Comunicação da e na Favela. Crédito: Jeferson Mendonça

Jonas Di Andrade, coordenador do Portal de Notícias do Voz das Comunidades, cuja redação fica no Complexo do Alemão, também destacou o trabalho de comunicadores populares na pandemia de Covid-19. Eles passaram a utilizar o site do Voz da Comunidades, redes sociais, jornal impresso e canal do YouTube para informar as pessoas do território sobre a doença. Além disso, criaram um Painel de Covid-19 nas favelas com números de casos, de mortes e de recuperados atualizados periodicamente. Inicialmente, reuniu dados de 25 favelas do Rio de Janeiro. E, posteriormente, subiu para 40. A ferramenta era alimentada por dados da prefeitura, do governo estadual e de clínicas das famílias.

E ainda teve mais.....
Além de mesas-redondas, teve apresentação da performance teatral “O Muro” no dia 9 de novembro. Os atores da Maré, Geandra Nobre e Matheus Frazão, trouxeram uma reflexão sobre atos de resistência, reconciliação e resiliência.

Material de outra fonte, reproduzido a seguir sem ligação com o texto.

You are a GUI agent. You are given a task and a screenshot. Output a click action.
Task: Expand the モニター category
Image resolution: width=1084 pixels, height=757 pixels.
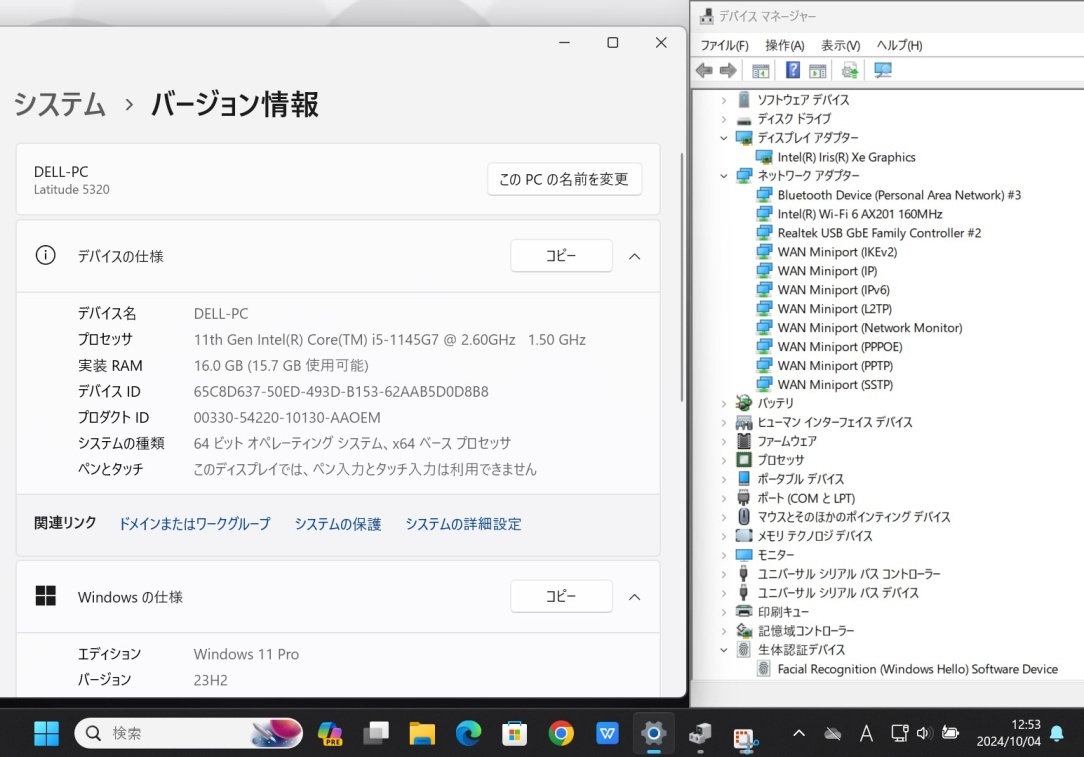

No último dia (10/11), a exposição "Manguinhos Território em Transe"; foi exposta no evento. Teve ainda lançamento da versão imprensa do livro "Quando a Favela Vai ao Museu, e Quando o Museu Vai à Favela". A obra de Alessandro Machado, Denyse Amorim, Priscilla Abrantes e Renata de Oliveira registra o trabalho do GAT/Museu da Vida Fiocruz.

Perdeu alguma das discussões? Então, acessa o canal do YouTube do Museu da Vida Fiocruz, onde é possível acessar todas as apresentações com tradução em libras.

Publicado em 17 de novembro de 2022.